Different agars included in a tri-plate
Figure 1. Different agars included in a tri-plate.

Mastitis is the most costly infectious disease and the most frequent reason for antibiotic use on commercial dairy farms. Therefore, management tools that reduce mastitis costs and promote prudent use of antibiotics on dairy farms could be beneficial. The Minnesota Easy® Culture System (University of Minnesota, Saint Paul) is an on-farm bacteriological culturing system that can help veterinarians and producers make strategic treatment decisions based on the pathogen involved in clinical mastitis cases. Cases that yield no bacterial growth when cultured and cases where Gram-negative bacteria are isolated may not benefit from intramammary antibiotics. On the other hand, intramammary antibiotics are often recommended for mastitis caused by Gram-positive organisms. Some examples of Gram-negative pathogens include Escherichia coli, Enterobacter, and Klebsiella species. Some examples of Gram-positive pathogens include Staphyloccus aureus, coagulase-negative staphylococci, and environmental streptococci (including Strep uberis and Strep dysgalactia).

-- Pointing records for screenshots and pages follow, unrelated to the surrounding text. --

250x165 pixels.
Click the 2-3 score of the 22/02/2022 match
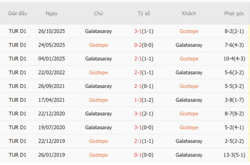(x=138, y=73)
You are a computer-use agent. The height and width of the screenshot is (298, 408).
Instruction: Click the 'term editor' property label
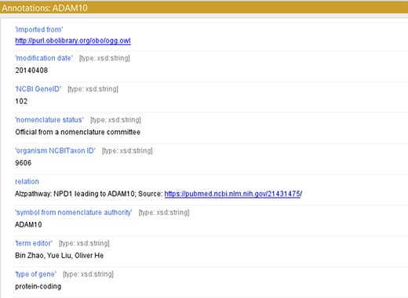pyautogui.click(x=34, y=243)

A major benefit of on-farm milk bacteriological culture systems is that results can be obtained within 24 hours compared to a week or more for samples sent off to a lab. Withholding intramammary antibiotics for 24 hours after sampling and selectively treating based on the results of the culture has shown no differences in long-term treatment outcomes, including recurrence of clinical mastitis in the same quarter, somatic cell count, milk production, and cow survival for the rest of the lactation after clinical mastitis. Selectively treating cows with antibiotics based on on-farm culture results can decrease antibiotic use by half and tends to decrease milk withholding time without negatively affecting cure rates.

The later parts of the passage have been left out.